Три красных квадрата на черном фоне - Страница 14


К оглавлению

14
* * *

«Опыт № 30» и его прорастающий шпиль. У меня такое впечатление, что я и сам, вместе с ним, совершаю это немыслимое усилие. Распаковывая ее, я рассмотрел ее лучше, чем остальные — такие безнадежно черные, но потом перешел к следующей, и вскоре все они пополнили пыльные и безымянные нагромождения на складе моей памяти. В моем хранилище. Мою бесполезную коллекцию.

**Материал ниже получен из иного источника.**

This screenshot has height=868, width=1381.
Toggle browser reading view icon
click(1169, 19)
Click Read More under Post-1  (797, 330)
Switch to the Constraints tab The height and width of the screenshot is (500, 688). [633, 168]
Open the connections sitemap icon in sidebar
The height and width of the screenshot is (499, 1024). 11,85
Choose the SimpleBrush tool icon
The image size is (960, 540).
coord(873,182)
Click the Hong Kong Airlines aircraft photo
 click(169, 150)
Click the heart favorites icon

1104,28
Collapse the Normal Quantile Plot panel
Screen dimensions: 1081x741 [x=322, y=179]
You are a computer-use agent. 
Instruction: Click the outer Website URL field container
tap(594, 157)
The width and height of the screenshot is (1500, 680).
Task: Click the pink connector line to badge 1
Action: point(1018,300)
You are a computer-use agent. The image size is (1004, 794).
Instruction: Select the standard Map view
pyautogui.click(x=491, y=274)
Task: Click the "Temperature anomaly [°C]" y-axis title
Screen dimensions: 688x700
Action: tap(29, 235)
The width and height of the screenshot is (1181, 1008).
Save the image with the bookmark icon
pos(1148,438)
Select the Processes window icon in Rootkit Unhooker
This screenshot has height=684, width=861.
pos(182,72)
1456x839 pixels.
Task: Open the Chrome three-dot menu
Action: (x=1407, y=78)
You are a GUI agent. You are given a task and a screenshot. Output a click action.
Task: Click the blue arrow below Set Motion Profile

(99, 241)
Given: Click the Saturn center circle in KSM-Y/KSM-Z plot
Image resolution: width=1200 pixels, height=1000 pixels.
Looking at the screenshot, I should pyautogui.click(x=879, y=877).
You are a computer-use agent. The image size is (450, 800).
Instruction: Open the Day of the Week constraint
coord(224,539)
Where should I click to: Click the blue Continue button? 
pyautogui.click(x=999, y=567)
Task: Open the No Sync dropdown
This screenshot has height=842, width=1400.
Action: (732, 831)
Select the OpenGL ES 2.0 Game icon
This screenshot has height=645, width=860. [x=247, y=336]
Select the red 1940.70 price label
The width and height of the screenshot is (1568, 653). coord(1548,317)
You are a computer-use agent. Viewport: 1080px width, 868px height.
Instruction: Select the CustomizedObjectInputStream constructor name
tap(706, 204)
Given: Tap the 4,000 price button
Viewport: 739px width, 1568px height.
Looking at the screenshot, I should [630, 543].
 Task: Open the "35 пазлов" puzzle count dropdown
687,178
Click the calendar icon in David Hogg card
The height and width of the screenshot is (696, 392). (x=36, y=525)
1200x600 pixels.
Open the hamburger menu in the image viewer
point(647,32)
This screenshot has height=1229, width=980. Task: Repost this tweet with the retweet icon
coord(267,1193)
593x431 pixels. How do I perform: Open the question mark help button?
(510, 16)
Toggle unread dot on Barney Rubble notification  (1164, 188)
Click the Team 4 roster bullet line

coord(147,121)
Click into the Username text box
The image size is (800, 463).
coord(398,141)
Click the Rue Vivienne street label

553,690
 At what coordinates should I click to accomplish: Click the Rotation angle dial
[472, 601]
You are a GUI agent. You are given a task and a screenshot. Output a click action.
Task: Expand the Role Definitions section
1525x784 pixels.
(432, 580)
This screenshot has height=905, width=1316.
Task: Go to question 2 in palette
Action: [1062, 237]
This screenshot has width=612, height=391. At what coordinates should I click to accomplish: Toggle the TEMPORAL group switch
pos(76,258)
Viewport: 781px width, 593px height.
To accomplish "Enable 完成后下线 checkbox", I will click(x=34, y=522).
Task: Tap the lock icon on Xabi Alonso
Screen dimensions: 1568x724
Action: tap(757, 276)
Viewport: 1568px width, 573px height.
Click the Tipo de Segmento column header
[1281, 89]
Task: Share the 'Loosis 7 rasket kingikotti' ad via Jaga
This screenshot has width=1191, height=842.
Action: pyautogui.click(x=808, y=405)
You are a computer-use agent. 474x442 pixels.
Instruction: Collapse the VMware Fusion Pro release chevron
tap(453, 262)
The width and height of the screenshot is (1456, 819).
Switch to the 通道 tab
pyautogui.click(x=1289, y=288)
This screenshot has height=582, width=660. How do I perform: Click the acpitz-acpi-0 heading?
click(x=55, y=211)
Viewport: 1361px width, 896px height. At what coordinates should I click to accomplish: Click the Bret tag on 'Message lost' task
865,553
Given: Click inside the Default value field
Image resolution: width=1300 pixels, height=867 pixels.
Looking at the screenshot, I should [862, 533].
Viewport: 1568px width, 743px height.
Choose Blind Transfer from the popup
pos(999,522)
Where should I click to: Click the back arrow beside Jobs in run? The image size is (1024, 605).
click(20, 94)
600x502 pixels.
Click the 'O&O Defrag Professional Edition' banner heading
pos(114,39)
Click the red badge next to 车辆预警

Я ни о чем не подозревал тогда, но теперь я знаю, что шпиль этот изображен в момент зарождения, стоило только получше к нему присмотреться. Создается странное впечатление: думаешь, что с того самого дня, когда Моран наметил его несколькими мазками, он только и делает, что растет. Сколько надо было работать, чтобы изобразить этот напор? Я лично думаю, что очень мало. Раз плюнуть. Может быть, я ошибаюсь, и специалист, умеющий оценить настоящий труд, сказал бы, что на это понадобилось несколько недель. В то же время, если оставить в стороне все эти вопросы, я отказываюсь думать, что прошел мимо огромного количества вещей, там, в галерее, что часами корпел, стараясь представить как можно выгоднее произведения, не подозревая, что каждое из них обладает своей истинной, вполне конкретной ценностью.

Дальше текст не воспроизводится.